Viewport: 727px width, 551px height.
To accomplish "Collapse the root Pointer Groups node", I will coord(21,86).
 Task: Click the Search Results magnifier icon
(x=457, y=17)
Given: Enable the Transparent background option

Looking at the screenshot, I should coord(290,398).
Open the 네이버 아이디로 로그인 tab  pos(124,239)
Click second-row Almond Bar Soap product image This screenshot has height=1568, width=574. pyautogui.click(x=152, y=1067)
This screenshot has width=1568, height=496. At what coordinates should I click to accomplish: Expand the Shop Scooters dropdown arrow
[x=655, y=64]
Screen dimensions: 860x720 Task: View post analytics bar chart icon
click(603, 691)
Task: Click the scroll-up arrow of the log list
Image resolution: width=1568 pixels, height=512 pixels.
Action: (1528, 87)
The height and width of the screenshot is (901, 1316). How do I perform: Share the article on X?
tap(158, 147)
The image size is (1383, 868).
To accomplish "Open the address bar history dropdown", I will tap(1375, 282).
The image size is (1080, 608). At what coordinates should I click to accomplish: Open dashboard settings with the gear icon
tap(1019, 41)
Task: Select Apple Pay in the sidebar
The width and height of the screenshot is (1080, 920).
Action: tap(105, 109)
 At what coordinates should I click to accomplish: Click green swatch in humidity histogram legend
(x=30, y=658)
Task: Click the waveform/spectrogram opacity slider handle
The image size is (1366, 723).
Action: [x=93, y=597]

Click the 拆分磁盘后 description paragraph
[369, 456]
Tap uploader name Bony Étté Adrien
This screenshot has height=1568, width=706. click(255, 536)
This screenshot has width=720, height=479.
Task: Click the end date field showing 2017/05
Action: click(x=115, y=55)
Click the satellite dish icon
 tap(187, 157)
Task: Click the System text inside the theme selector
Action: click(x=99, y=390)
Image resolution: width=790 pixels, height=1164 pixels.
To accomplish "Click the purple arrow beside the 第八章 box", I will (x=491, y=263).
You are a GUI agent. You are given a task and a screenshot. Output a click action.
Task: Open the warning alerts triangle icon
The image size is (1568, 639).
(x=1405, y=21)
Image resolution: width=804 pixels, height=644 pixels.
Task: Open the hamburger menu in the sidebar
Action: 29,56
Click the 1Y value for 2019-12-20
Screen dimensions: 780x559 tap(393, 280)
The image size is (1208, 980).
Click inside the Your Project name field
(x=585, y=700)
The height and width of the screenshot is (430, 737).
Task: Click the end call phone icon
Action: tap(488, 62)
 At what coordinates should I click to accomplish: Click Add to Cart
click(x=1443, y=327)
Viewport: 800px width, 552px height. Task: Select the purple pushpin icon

━━━━━━━━━━

Only lines that include "purple" belong in the answer; copy all of them from the listing.

Response to the exercise:
To accomplish "Click the purple arrow beside the 第八章 box", I will (x=491, y=263).
Viewport: 800px width, 552px height. Task: Select the purple pushpin icon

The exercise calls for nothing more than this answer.